Yelaine Rodriguez is one young voice coming out of the Bronx and Uptown Manhattan’s vibrant Dominican Yol cultural scene. A graduate of Parson’s BFA program in fashion design, Rodriguez has focused her hybrid work around explorations of Dominican identity in all its complexity; but her biggest splash on the New York scene has undoubtedly been as the curator behind the La Lucha art exhibition series, which brings together Dominican and Haitian artists in a space of critical reflection.

In fact, the first edition of La Lucha, subtitled “Quisqueya & Haiti, One Island”, was well ahead of the curve when it hit Washington Height’s Rio Penthouse Gallery back in 2015, and the ambitious project brought together a total of 27 artists in partnership with Haiti Cultural Exchange. Since then, Yelaine has followed up with several more events that have continued to push the conversation while inspiring vocal protests from stateside Dominican nationalists.

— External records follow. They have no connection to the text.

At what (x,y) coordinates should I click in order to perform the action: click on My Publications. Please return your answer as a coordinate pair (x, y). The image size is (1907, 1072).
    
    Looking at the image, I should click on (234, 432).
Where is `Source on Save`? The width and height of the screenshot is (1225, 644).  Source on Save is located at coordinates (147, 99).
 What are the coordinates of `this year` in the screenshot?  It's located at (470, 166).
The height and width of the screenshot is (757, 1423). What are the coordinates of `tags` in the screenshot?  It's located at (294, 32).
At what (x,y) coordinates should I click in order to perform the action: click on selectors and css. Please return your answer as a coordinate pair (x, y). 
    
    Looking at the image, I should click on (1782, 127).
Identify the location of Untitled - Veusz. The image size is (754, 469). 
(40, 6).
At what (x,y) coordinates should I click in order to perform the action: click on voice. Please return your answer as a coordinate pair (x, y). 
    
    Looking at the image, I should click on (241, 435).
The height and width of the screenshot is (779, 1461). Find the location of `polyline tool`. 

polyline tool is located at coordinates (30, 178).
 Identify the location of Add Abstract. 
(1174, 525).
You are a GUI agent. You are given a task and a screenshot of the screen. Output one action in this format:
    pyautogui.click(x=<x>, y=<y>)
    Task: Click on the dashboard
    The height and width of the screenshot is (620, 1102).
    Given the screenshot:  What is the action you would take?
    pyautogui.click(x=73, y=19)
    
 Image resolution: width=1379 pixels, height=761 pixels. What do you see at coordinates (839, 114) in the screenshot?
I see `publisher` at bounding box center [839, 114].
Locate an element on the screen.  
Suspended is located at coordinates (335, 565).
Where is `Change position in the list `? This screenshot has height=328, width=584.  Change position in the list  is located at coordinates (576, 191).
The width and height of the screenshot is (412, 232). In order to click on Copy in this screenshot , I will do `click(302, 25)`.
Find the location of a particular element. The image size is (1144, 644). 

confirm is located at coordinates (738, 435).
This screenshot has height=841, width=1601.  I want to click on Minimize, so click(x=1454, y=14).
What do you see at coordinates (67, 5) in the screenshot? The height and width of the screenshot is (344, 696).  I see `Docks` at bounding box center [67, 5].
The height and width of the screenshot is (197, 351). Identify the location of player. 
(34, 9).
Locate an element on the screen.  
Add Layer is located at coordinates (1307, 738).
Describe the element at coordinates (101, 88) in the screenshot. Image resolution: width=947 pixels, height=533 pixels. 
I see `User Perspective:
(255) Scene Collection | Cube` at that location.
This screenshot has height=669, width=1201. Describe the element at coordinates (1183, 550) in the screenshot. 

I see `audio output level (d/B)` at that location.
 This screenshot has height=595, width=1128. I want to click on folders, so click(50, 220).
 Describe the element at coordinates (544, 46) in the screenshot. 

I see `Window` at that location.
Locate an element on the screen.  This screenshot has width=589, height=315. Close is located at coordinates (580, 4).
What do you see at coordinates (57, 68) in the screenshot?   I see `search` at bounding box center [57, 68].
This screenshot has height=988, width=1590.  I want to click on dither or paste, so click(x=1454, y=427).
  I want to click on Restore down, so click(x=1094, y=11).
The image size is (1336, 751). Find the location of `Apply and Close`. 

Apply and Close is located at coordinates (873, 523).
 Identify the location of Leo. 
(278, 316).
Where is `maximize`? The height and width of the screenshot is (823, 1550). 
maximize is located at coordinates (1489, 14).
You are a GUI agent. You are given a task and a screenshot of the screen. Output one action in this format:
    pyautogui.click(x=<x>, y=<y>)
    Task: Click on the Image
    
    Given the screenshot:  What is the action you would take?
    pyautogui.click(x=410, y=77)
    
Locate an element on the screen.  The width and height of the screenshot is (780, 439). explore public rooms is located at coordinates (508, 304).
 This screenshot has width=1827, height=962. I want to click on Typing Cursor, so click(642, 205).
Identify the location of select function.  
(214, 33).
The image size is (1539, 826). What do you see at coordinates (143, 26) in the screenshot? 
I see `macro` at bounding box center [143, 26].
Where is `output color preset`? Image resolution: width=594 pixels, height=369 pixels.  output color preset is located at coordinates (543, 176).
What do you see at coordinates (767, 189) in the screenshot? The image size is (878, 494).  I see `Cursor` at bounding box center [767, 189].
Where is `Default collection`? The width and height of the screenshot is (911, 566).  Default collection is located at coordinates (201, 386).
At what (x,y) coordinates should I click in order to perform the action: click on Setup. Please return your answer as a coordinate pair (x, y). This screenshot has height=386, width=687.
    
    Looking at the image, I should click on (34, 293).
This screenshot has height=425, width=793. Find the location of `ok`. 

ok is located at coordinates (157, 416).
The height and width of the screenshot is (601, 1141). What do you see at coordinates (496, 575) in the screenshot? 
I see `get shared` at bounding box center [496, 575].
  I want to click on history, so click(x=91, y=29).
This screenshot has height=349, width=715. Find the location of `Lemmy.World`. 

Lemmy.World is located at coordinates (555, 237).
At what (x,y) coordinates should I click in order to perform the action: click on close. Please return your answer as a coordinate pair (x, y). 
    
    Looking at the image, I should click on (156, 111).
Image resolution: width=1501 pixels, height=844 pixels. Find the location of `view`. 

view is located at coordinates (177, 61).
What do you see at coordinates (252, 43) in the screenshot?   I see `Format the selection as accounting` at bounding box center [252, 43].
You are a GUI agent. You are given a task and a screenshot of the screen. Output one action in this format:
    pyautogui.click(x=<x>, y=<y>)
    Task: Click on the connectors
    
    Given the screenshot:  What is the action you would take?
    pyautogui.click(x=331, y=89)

But, as Yelaine herself told NY1 late last year, “If they protest you, that means that you’re doing your job, because at least they’re thinking about the subject.” And indeed, rather than offering up some anti-patriotic criticism, as her own critics claim, Yelaine is inviting members of both communities to remember that the narrative around Dominican-Haitian relations hasn’t always been about “hatred and separation.”

Indeed, rather than taking sides on a contentious political issue, Yelaine’s work as a curator and artist is about finding a place of mutual respect and common humanity, laying the cultural groundwork for true dialogue and transformational change.